**WRITTEN INSTRUCTION:** Identify every line in the listing below that contains the string "Policy", and copy each of those lines. Matching is case-sensitive.

Data records:

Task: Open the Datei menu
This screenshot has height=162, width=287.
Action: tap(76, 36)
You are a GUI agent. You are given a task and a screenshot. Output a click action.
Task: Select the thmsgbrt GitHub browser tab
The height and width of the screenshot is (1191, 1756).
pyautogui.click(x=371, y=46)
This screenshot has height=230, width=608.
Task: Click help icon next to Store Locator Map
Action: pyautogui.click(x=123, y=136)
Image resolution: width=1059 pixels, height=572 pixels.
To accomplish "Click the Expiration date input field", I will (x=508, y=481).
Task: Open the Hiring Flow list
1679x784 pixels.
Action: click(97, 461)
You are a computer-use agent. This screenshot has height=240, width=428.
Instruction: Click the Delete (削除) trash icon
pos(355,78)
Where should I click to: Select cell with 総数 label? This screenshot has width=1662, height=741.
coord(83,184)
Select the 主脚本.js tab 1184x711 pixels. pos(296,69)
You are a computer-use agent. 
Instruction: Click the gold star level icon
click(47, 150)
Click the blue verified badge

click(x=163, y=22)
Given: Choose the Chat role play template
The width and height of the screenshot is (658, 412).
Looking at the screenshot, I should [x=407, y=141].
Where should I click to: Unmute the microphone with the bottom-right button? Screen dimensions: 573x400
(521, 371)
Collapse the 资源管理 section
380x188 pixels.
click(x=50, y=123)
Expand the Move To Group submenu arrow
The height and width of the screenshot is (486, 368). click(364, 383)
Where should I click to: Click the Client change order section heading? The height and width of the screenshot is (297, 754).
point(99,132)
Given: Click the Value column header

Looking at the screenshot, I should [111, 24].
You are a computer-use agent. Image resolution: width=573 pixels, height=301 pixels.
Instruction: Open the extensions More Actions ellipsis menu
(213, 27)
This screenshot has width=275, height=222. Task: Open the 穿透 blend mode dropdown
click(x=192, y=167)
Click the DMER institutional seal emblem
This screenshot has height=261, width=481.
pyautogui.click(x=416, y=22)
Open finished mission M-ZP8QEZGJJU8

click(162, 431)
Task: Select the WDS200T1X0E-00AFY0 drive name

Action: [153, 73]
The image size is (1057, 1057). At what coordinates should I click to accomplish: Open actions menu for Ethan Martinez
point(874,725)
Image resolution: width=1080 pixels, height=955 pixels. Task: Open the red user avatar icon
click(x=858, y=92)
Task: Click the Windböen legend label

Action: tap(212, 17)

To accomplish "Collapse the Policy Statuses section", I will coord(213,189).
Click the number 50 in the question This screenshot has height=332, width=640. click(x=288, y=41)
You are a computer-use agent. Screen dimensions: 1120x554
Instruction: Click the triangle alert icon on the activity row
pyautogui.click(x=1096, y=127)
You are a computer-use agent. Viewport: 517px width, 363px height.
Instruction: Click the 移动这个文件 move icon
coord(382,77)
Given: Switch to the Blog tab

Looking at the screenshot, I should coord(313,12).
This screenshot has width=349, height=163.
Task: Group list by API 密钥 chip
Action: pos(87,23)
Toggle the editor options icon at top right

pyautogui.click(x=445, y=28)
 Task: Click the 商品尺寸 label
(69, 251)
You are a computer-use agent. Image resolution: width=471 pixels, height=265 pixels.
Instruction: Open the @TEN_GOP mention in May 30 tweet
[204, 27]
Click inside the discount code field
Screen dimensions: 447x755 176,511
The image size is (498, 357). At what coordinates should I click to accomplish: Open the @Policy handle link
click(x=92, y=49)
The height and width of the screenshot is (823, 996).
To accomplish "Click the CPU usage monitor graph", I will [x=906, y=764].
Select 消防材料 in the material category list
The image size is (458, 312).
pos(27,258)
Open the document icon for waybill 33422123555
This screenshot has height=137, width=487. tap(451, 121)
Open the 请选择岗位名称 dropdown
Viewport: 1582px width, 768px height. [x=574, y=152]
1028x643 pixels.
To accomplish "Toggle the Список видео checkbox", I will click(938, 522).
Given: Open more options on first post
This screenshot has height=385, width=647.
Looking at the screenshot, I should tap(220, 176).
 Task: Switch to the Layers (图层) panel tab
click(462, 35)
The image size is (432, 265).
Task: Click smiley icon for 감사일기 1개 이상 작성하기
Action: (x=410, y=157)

**THE SOLUTION:**
To accomplish "Collapse the Policy Statuses section", I will coord(213,189).
The image size is (498, 357). At what coordinates should I click to accomplish: Open the @Policy handle link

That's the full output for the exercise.